Leigh Robbins — The Racist Exemplar

Leigh Robbins, a 35-year-old housewife, genuinely believes that she was fulfilling her maternal duties. The truly sickening aspect of her story, which delayed a flight for more than twelve hours, isn’t so much her fear of brown-skinned people, which is quite evident in Robbins’s attempt to get her sons off a plane that, lo and behold, happened to have seven Iraqis on board. It was the way in which Robbins justified her racism with these quotes:

“How can you overreact when it’s your children?”

“I’m very sorry, but I’d do anything to protect my kids.”

Robbins’s excuses are very much grounded in the hermetic seal of the nuclear family archetype. The horror from six years ago has so successfully indoctrinated its way into public consciousness that it is no longer a matter of remembering (“Never forget!” read many of the signs here in New York), but a matter of fulfilling one’s basic domestic duties.

9/11 is no longer the smoking gun. Hollywood is — to some extent. It is no longer a matter of accessing one’s general sense of reality. It is, as Robbins observed, a matter of comparative metaphor. “It was very frightening, like something out of a movie,” said Robbins.

There are important questions here which must be asked: Why didn’t the plane’s passengers stick up for the Iraqi men? They were questioned by American Airlines, as if they were the villains. Why was Robbins’s ostensible safety valued over that of the Iraqi men? Does Robbins truly comprehend the callous fury she has unearthed?

Never mind their ethnicity. Why in America were seven men — who served their country — considered lesser than one racist homemaker, who served nothing more than graham crackers and juice?

7 Comments

  1. “”Never forget!” read many of the signs here in New York”

    Where exactly are these signs? Maybe I just haven’t noticed these signs because I’m not looking for them. Give me some examples besides the MTA signs to “say something if you see something”.

    Maybe I just don’t like us New Yorkers being portrayed as fear mongers, when, at least to me, it feels like most people have figured out a way to simply get on with the business of living. 9/11 usually comes up when I travel outside NY, and it’s always this awkward pause when someone asks me how I continue to live in NYC. What is the right answer? Because I have balls of steel? No, I don’t believe that that is the answer people want, but the truth- that I don’t feel much more fear than I did before 9/11, at least none that I register consciously- is probably not the answer that people outside NYC want either. If *I* don’t have xenophobic fears, then what is their excuse? Not to come off as a smug New Yorker, but 9/11 has proven to be a very convenient excuse for all sorts of bad behavior.

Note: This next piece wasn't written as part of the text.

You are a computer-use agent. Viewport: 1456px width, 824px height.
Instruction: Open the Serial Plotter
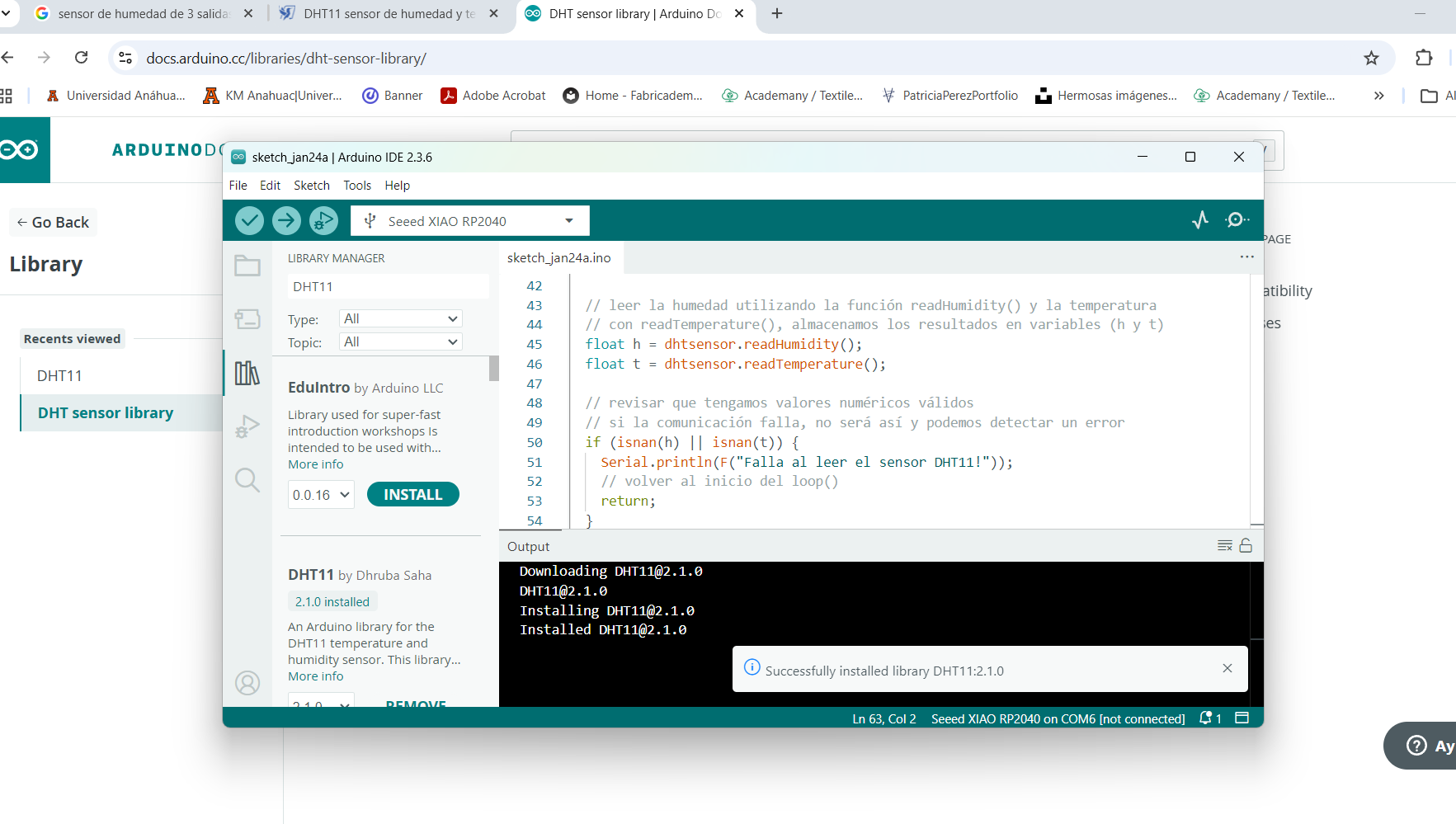[x=1200, y=219]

  2. Re the sign. There are about three of them in my neighborhood. Then again, I might be noticing these because I’ve only been in New York for three months and we never had any “Never forget!” signs in San Francisco. Just being observational, sir. And your thoughts on fear will require some clarification in a future post. Never forget: I’m now a New Yorker too.

  3. Well, it was when I was in San Francisco last week when a couple I just met brought up 9/11 with me and basically asked me how I could live in NYC. I guess we should also remember that the anniversary is just around the corner, which brings out more of the blatant “never forget” sentiments.

    And contrary to my balls of steel statement, I am not a sir.

  4. 5redpandas: While I apologize for the gender confusion and appreciate your sentiments, speaking as a proud hick in New York, I must ask how a sign can be less blatant than a silly castigation along the lines of what you describe!